Today I smoked a 2½ lb wild caught salmon that I brined for 7 hrs & cut into 3 pieces. 
It was fairly thick for a wild salmon at 1½" at its thickest part. 
I have a Cookshack Smoker. 
I believe the smoker (weather, etc) makes a huge difference in time for smoking anything but the Cookshack Smokers are electric, so it's a "set it & forget it-type" (love it!) & mine's in my garage. 
That being said, the internal temperature of any food should be consistent with any smoker or process. 
In my smoker, farmed, brined, salmon filets take 1 hour from fridge to unpreheated smoker set to 200 degrees. 
Wild salmon take slightly less time*, (usually because they are thinner & leaner) about 45 min at 200. 
*the wild salmon today took 1 hr, I believe because it was unusually thick for a wild salmon.
= = = = =
▶ _What to do_
1. According to the salmon smoking text, how long do farmed, brined salmon filets take in the writer's smoker?
2. Give back the part of the salmon smoking text from "In my smoker, farmed, brined, salmon" up to and including "min at 200.", word for word.

▶ _Available data_
= = = = =
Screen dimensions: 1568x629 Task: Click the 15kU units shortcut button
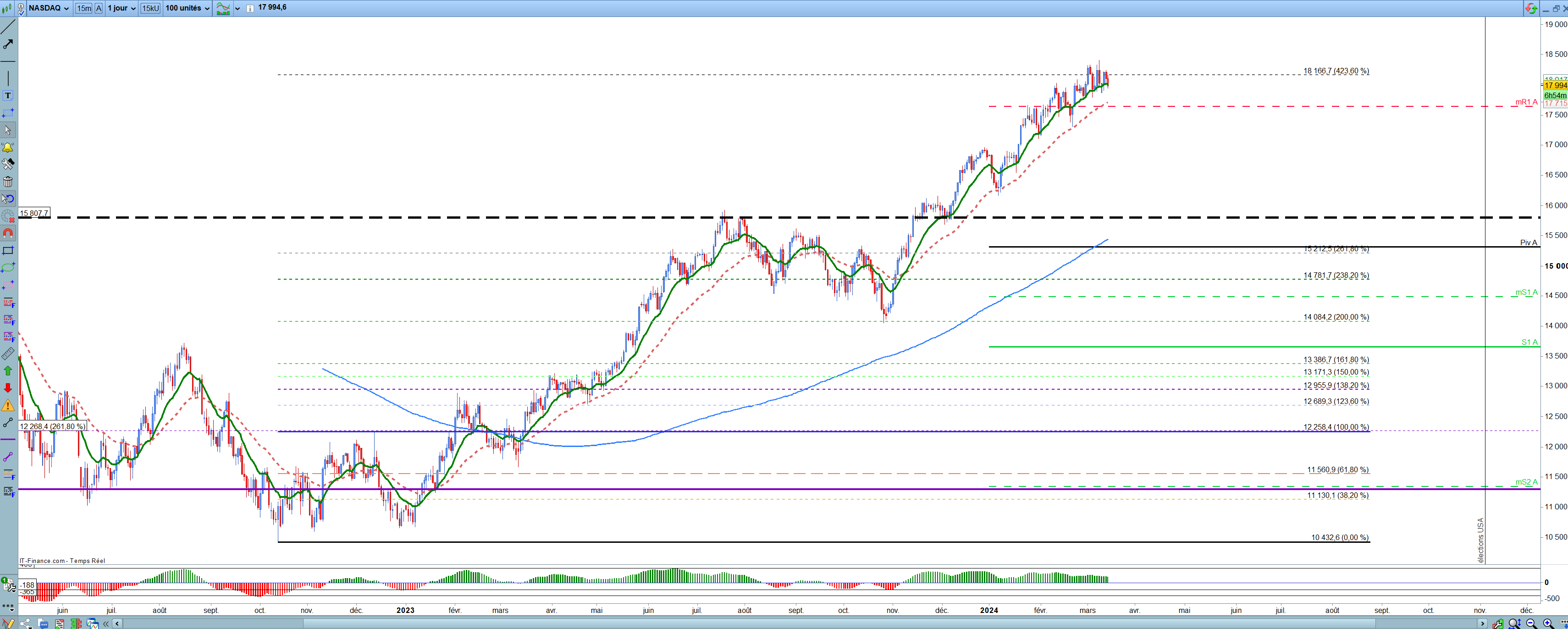click(150, 9)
= = = = =
▶ _Results by task_
1. One hour, from the fridge to an unpreheated smoker set to 200 degrees.

2.
In my smoker, farmed, brined, salmon filets take 1 hour from fridge to unpreheated smoker set to 200 degrees. 
Wild salmon take slightly less time*, (usually because they are thinner & leaner) about 45 min at 200.